CNN Legal Analyst Dismantles Trump’s Latest Executive Order: ‘It Is Completely Meaningless’

The executive order President Donald Trump signed Monday designating fentanyl and the opioid’s precursor chemicals as weapons of mass destruction has “zero legal impact,” said CNN senior legal analyst Elie Honig during a “NewsNight” appearance later that evening.

“It is completely meaningless,” said Honig. “It’s symbolic. Federal law describes what a weapon of mass destruction is. Generally, it has to be an incendiary device, something that blows up, something that shoots, something that disseminates poison, that kind of thing.”

He added, “If you commit a crime involving a weapon of mass destruction, it’s very serious. Penalties involved could be life in prison, could be death if someone dies. But the president saying drugs or fentanyl are now weapons of mass destruction has zero, zero legal impact.”

The U.S. has launched deadly military strikes against alleged drug smugglers in Caribbean and Pacific waters since September, with Trump maintaining that these potentially extrajudicial killings aim almost exclusively to curb the flow of narcotics into the country.

Honig argued Trump has no authority to designate drugs as weapons, let alone WMDs.

“It’s up to the judges,” he said Monday. “It’s up to the parties on a case-by-case basis. It’s an interesting argument. It doesn’t meet the definition. But it’s like, if the president declared that a slingshot is a firearm, it doesn’t make it a firearm, for legal purposes.”

Guest host Sara Sidner noted that the Centers for Disease Control and Prevention counted more than 80,000 overdose deaths across the U.S. in 2024 alone, and that fentanyl plays a central role in the ongoing opioid crisis and its annual fatalities.

“And it is a killer, a lethal killer like we’ve never seen,” Honig acknowledged. “And I approve of and applaud the administration for being ultra-aggressive in going after it. But that doesn’t mean you get to blow up everything you want, anywhere you want.”

== EXERCISE DETAILS ==
Pick up the article on the fentanyl executive order after its final paragraph and continue it.

== GIVEN INFORMATION ==
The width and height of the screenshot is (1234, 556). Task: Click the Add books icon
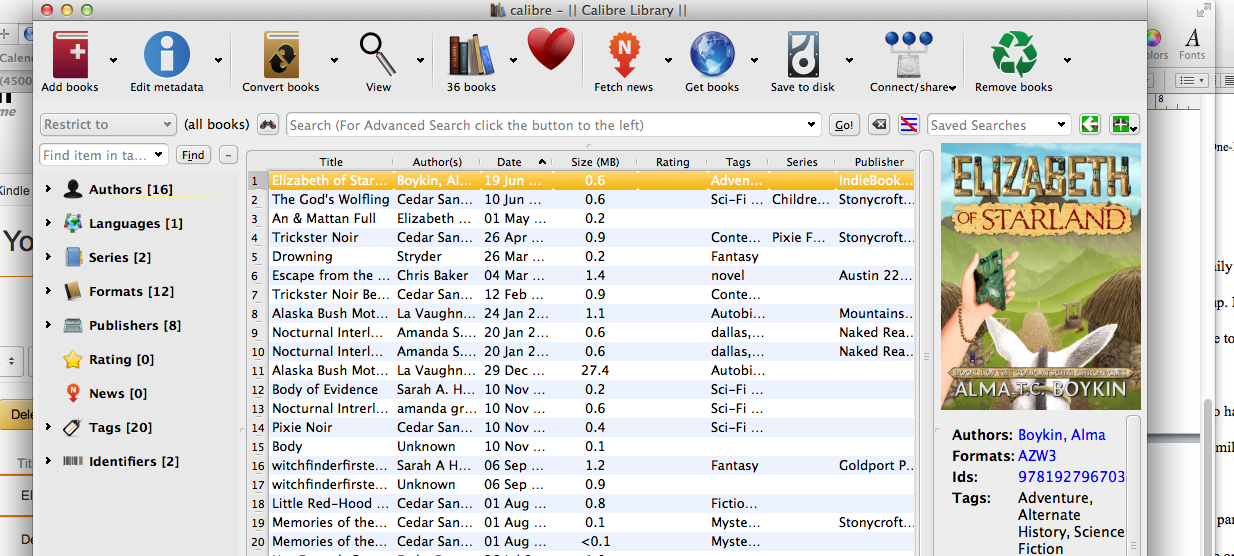coord(70,54)
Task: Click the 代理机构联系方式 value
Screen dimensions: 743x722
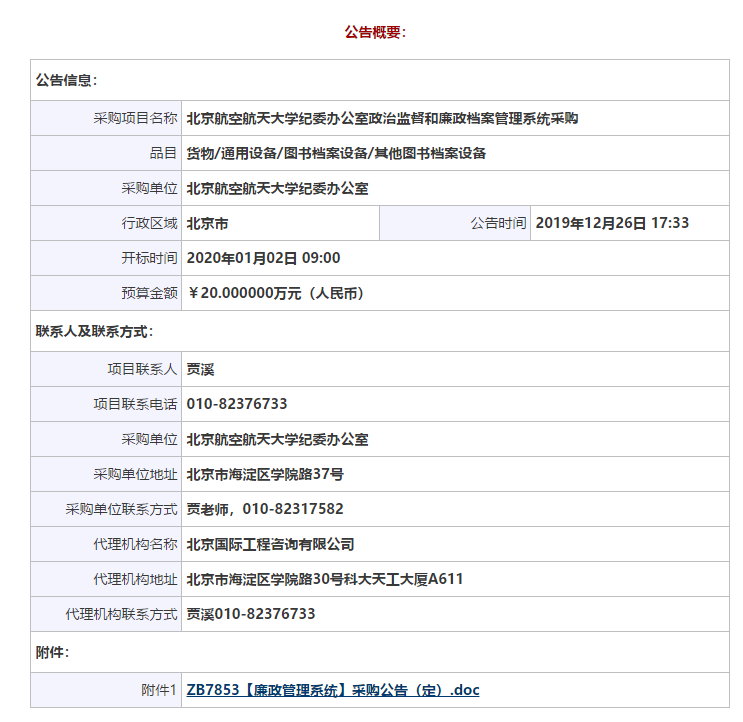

== RESULT OF THIS EXERCISE ==
The Trump administration has killed at least 90 people with their strikes on alleged drug boats, killing shipwrecked survivors during a Sept. 2 operation near Venezuela that left even some Republicans concerned that the incident could constitute a war crime.

While pro-Trump pundit Scott Jennings on Monday asked why the U.S. can’t just “blow up terrorists” who are carrying “industrial-grade chemical weapons,” his fellow panelists countered that the public hasn’t been shown any evidence that this is even the case.

“They’re not coming on those boats, Scott,” said political commentator Ana Navarro.

Navarro, Honig and former Rep. Bakari Sellers (D-S.C.) explained that the overwhelming majority of fentanyl in the U.S. comes from Mexico and China. Trump has nonetheless threatened to send U.S. troops to Venezuela to crack down on its supposed operations.

His administration recently seized a Venezuelan oil tanker and confirmed that more such ships will be seized in the future. Asked last week if U.S. tensions with Venezuela are thus “still just about drugs” or now “also about oil,” Trump said, “Well, it’s about a lot of things.”

Former President George W. Bush and his administration notably warned in 2002 that there were nuclear weapons of mass destruction in Iraq, home of the world’s fifth-largest proven crude oil reserves — but found none during the 2003 invasion and yearslong occupation. Venezuela holds the world’s largest proven oil reserves at around 300 billion barrels, prompting some to speculate that that is the president’s real target.